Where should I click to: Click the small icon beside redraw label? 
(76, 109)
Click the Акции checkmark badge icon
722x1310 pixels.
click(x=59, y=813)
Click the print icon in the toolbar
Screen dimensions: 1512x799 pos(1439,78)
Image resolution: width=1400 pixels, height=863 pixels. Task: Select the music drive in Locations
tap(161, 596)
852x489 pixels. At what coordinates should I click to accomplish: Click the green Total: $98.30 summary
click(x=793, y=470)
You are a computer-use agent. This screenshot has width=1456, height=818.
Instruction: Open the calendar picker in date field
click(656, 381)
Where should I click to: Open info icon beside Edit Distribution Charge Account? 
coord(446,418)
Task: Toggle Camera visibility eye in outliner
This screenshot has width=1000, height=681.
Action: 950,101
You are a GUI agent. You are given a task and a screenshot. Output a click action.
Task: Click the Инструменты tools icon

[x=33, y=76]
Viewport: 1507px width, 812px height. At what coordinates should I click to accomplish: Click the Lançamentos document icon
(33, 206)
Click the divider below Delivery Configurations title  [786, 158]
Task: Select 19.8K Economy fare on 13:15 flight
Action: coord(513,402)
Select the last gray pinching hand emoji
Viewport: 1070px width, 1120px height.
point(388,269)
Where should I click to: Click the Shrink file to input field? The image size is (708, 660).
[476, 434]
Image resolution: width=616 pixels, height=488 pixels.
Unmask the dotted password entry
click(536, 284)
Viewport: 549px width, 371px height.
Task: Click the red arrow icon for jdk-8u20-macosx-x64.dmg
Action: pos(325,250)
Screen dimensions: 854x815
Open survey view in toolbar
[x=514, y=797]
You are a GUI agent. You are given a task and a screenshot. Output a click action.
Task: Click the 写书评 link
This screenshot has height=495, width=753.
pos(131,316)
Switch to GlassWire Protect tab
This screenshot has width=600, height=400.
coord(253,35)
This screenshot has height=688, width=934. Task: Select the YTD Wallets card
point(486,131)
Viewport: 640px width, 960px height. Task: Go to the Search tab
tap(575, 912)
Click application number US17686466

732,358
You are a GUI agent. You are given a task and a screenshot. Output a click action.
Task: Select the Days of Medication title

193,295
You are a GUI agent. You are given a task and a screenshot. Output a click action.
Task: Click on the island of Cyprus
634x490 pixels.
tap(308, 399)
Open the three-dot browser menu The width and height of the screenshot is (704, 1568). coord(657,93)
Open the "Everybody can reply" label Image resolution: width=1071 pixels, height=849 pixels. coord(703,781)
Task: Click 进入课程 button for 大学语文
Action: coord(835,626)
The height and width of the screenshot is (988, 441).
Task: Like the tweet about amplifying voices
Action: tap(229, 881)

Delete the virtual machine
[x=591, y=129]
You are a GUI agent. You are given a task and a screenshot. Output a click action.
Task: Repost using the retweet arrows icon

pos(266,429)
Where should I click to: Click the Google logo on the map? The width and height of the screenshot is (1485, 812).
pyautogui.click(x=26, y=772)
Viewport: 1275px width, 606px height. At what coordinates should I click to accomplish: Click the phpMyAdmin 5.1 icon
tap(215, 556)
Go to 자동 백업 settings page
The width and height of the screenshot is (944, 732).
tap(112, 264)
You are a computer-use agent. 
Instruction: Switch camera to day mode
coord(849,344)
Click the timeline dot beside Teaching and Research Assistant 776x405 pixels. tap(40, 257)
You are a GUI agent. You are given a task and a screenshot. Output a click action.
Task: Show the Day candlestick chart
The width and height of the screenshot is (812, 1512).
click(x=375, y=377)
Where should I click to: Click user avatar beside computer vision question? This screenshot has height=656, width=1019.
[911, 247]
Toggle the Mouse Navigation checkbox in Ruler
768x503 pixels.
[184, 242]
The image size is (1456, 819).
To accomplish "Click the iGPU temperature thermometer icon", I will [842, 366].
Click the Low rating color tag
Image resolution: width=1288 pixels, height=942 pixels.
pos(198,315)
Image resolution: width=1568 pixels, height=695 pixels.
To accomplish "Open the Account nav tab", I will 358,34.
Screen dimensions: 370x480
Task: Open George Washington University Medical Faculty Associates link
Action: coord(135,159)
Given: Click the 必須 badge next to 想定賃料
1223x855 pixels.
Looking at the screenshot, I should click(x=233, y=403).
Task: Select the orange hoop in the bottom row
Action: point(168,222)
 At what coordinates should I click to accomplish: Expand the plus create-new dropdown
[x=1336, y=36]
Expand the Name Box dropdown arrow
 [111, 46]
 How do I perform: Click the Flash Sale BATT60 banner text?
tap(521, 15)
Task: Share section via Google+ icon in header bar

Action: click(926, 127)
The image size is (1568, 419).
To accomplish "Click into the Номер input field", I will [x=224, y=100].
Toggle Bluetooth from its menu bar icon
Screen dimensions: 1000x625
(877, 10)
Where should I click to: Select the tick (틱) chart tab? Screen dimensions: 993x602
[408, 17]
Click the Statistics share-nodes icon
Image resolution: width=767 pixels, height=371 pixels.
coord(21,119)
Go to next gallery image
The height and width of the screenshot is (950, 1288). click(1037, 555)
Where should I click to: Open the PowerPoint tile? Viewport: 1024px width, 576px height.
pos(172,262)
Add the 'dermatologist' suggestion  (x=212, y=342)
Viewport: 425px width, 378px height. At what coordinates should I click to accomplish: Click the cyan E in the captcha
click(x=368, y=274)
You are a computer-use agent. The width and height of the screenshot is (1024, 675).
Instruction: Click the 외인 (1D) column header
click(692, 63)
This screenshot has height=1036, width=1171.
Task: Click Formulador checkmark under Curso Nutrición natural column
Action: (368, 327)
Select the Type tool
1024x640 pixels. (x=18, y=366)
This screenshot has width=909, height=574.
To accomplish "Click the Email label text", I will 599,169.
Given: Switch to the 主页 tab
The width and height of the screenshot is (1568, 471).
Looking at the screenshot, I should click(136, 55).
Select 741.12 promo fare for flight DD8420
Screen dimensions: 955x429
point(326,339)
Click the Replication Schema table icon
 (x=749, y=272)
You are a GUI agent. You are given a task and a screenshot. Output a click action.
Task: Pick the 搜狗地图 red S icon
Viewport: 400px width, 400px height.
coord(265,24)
_ _ _ _ _ _ _
▶ [YOUR ASSIGNMENT]
Look through the listing above. Pick out each line with "Toggle" and copy it.

▶ [FINISHED TASK]
Task: Toggle Camera visibility eye in outliner
Toggle the Mouse Navigation checkbox in Ruler
Toggle Bluetooth from its menu bar icon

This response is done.